▸ **Exercise instructions**: Lay out the items below as a numbered list, from the start of the items through the line containing "coord(81,207)", with blank lines omitted. Leave the pictures out of your answer.

[Records for locating displayed items]
>> START

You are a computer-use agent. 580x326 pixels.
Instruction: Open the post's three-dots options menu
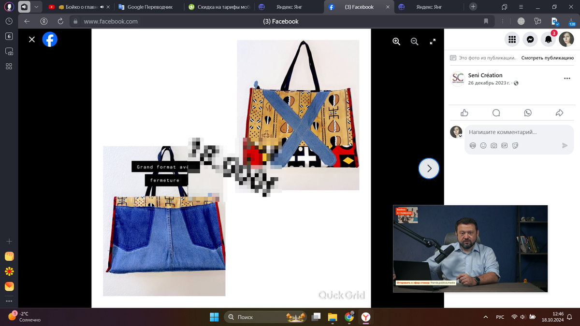tap(567, 79)
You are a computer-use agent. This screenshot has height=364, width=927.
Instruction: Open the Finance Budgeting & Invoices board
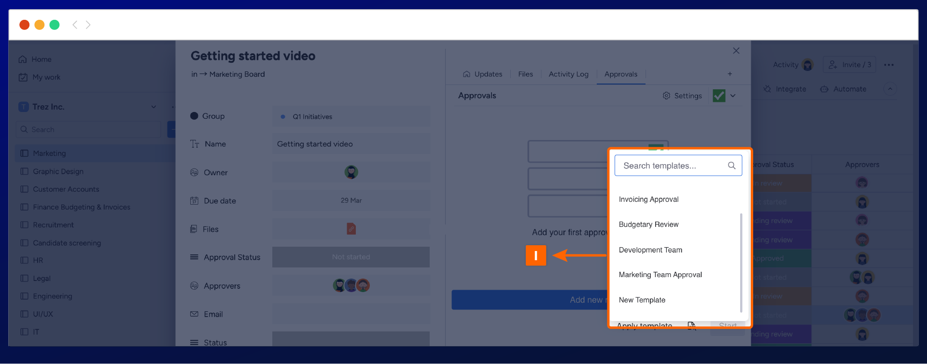coord(81,207)
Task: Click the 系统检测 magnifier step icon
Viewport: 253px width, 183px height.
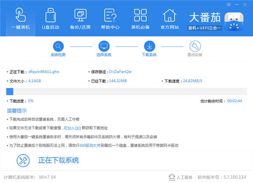Action: (59, 46)
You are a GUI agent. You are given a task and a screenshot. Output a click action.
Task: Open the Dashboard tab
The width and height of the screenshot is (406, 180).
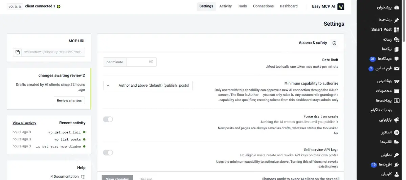pos(289,6)
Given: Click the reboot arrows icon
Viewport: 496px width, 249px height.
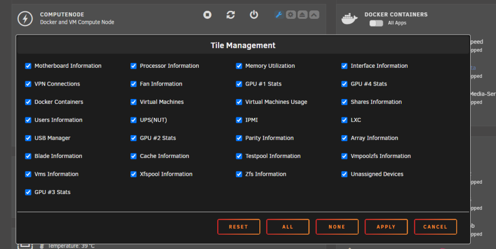Looking at the screenshot, I should [231, 14].
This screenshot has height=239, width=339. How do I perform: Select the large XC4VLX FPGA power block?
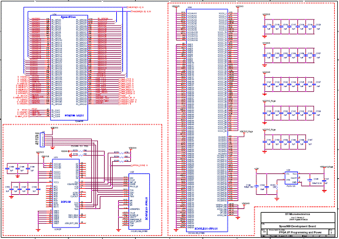[207, 120]
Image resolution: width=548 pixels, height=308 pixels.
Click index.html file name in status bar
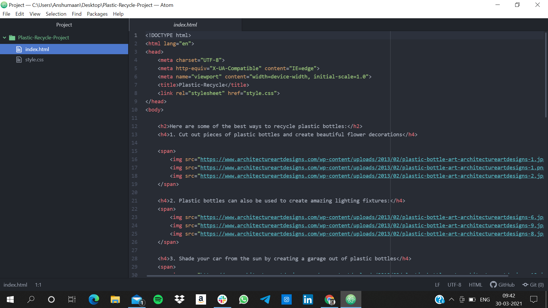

>> END

▸ **Result**:
1. You are a computer-use agent. 580x326 pixels.
2. Instruction: Open the post's three-dots options menu
3. tap(567, 79)
4. You are a computer-use agent. This screenshot has height=364, width=927.
5. Instruction: Open the Finance Budgeting & Invoices board
6. coord(81,207)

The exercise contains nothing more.